Few outside the Square Mile of the City of London could have told you that it stood for the "London interbank offered rate" or that it was a key measure of the price banks have to pay to borrow from each other.

Now it is a term that is casually tossed about at dinner parties and bus stops because earlier this year Barclays admitted making inaccurate submissions to the body setting the Libor rate, an admission that resulted in the bank receiving a record £290 million fine from US and UK regulators. Barclays was not alone. Seven banks are being investigated and Stephen Hester of largely state-owned Royal Bank of Scotland has admitted that Libor abuse and other sharp practices are going to cost the bank "a lot of money".

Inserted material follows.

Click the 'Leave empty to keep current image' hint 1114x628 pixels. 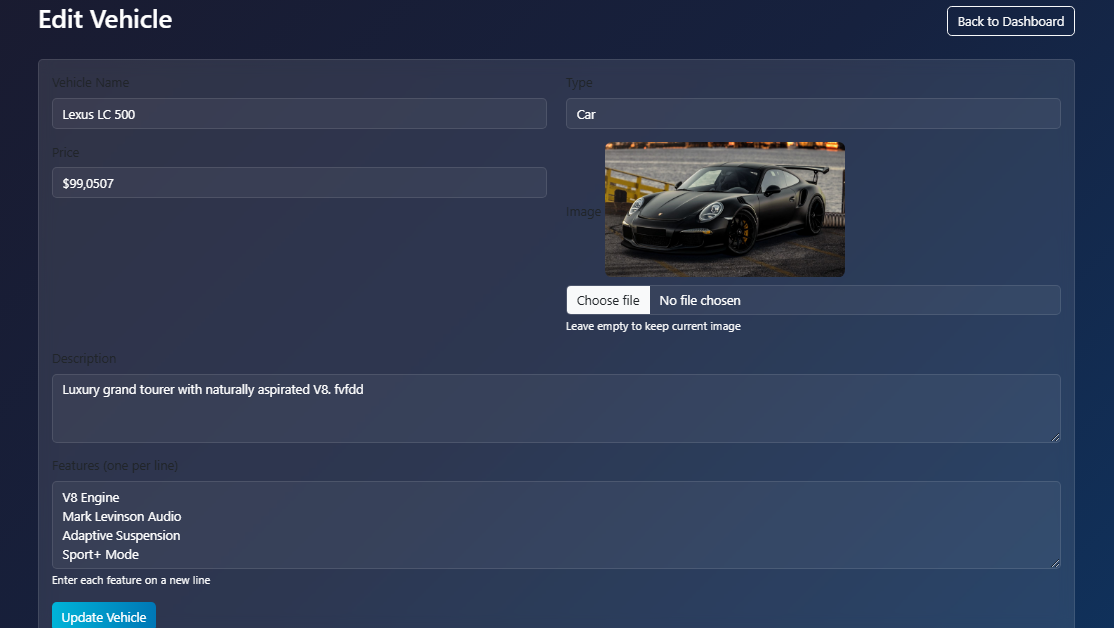click(x=653, y=326)
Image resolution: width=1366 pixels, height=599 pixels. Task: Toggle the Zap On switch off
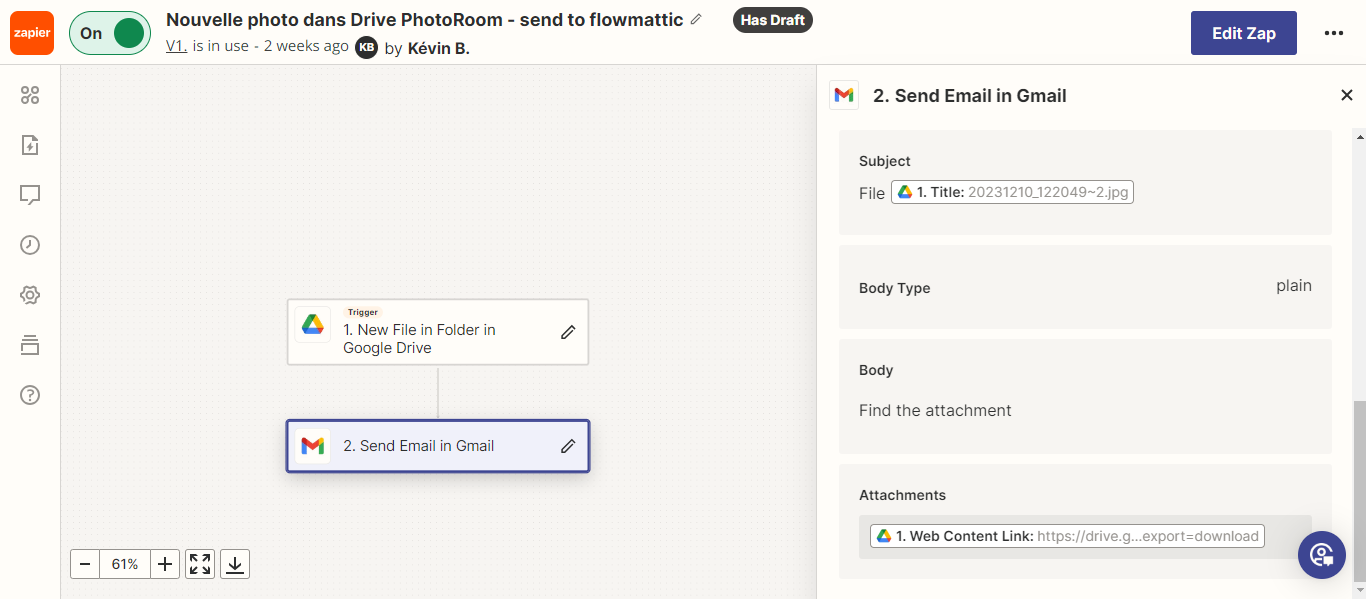pyautogui.click(x=108, y=33)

Quite right too. Libor matters because it is used to set interest rates on savings, loans and mortgages as well as interbank lending itself. These financial transactions are worth more than $300 trillion (£185tr).

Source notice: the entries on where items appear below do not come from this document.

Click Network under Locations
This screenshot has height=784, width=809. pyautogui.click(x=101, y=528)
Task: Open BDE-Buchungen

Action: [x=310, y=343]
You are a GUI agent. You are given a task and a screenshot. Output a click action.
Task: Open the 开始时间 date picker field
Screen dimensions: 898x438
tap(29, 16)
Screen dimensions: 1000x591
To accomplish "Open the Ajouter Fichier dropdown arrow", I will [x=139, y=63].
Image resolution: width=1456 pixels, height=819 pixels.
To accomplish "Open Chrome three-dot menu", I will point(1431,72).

In advance of today's official announcement, the managing director of the Financial Services Authority (FSA), Martin Wheatley, last night revealed that, following his Government-commissioned review, the structure and governance of Libor are to be transformed. The British Bankers' Association (BBA) will be stripped of its responsibility for setting Libor on a daily basis. It has been recognised, alas too late, that it should never have taken on this role, especially as it was not regulated by either the FSA or the Bank of England. And it will no longer be based loosely on the average of what banks expect to pay for their borrowing, regardless of what they actually pay.

This seemingly rather casual arrangement was open to two kinds of abuse. The first enabled banks to conceal rising interbank rates in the run-up to the crash of 2008, a movement that would have indicated the mounting strain on them.

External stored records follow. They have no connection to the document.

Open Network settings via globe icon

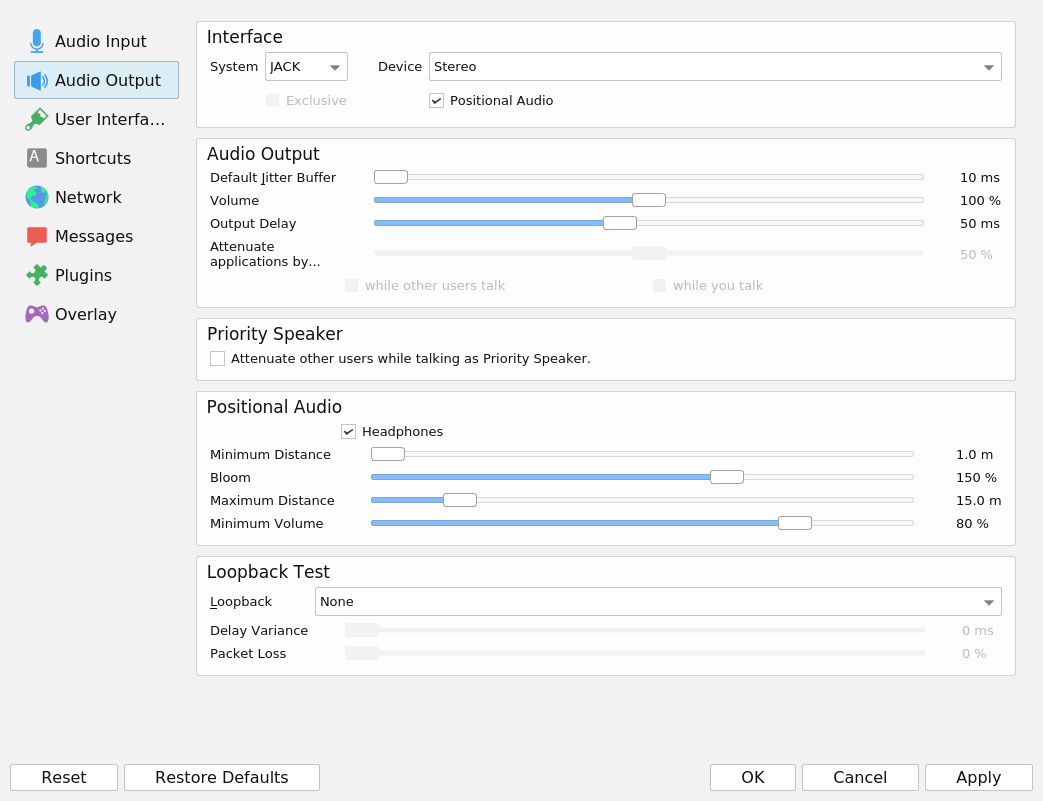pyautogui.click(x=37, y=197)
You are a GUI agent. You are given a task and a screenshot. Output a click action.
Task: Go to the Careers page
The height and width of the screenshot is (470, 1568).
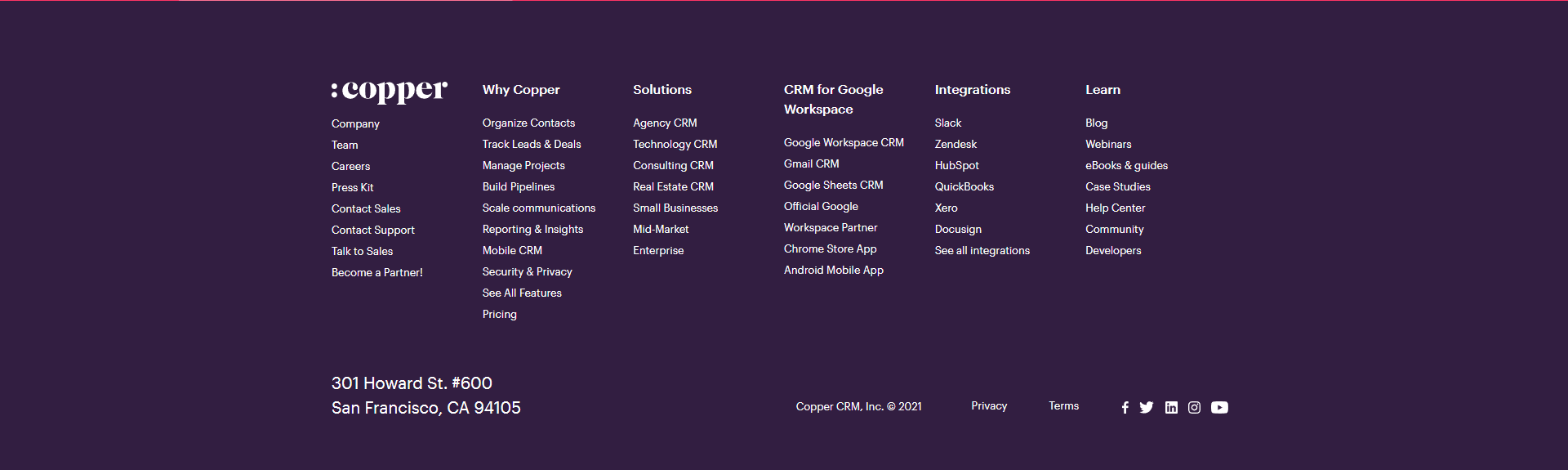click(350, 166)
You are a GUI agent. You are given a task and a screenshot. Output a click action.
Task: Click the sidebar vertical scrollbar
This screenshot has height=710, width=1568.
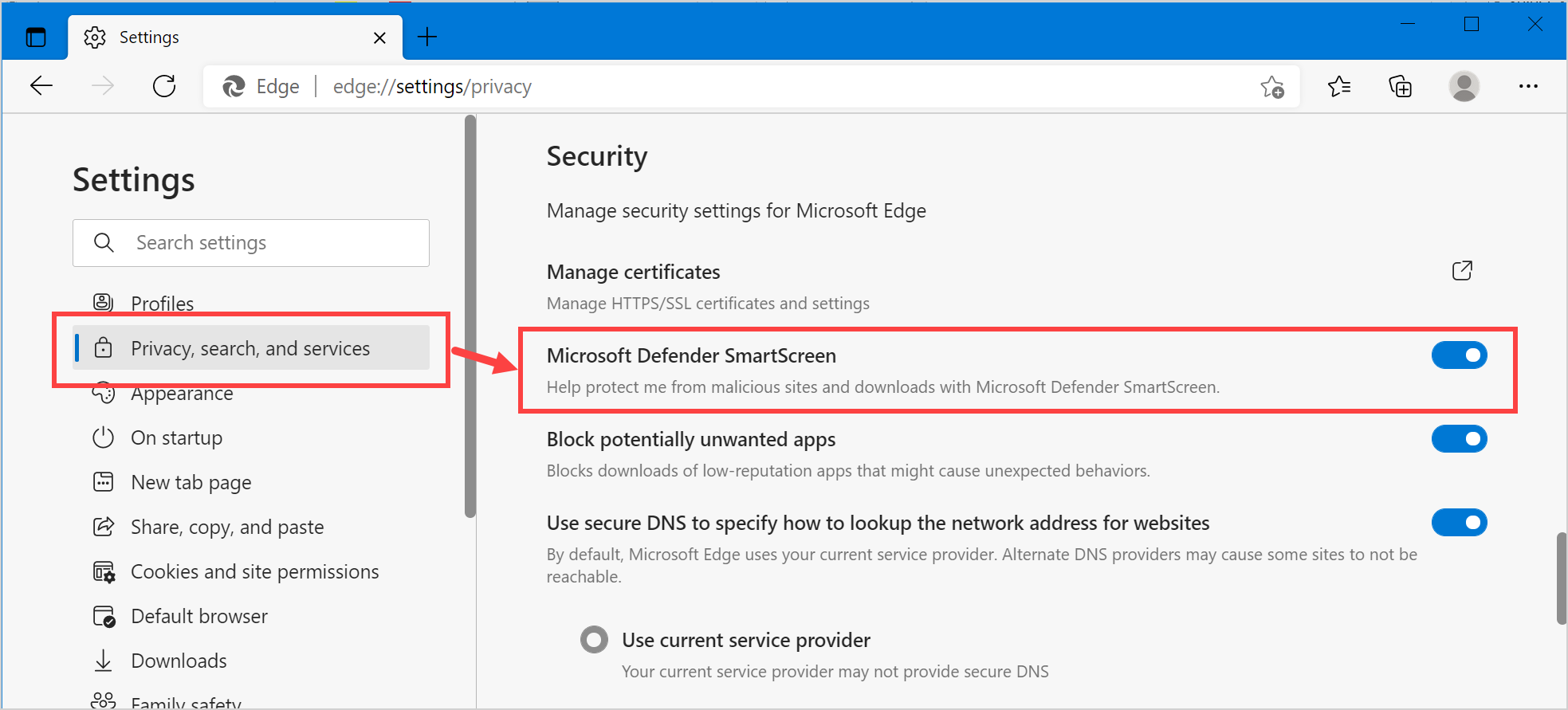(x=470, y=319)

The second scandal is more serious and it stretches at least as far as 2005. It appears that the investment arms of banks were attempting to rig Libor to ensure their bets on derivatives would net them handsome profits. This created a win-win situation for bankers, who netted huge profits and bonuses, and a lose-lose situation for their customers. If they manipulated rates upwards, borrowers were penalised. If they were manipulated downwards, savers paid the price through falling interest rates. At Barclays, it is reported that staff were offered bottles of champagne to change the rate in the desired direction. This practice has all the hallmarks of insider trading on a massive scale.

The Libor scandal looks likely to dwarf not only endowment and Payment Protection Insurance mis-selling but also interest rate swap arrangements (IRSAs) too, a practice that cost British businesses a fortune. We can only hope Mr Wheatley's report can set the sector on the road back to trust and integrity. Anthony Browne, new head of the BBA, says: "It [banking] is in a pretty low place. Hopefully it can't get lower." Sadly, we cannot bank on that.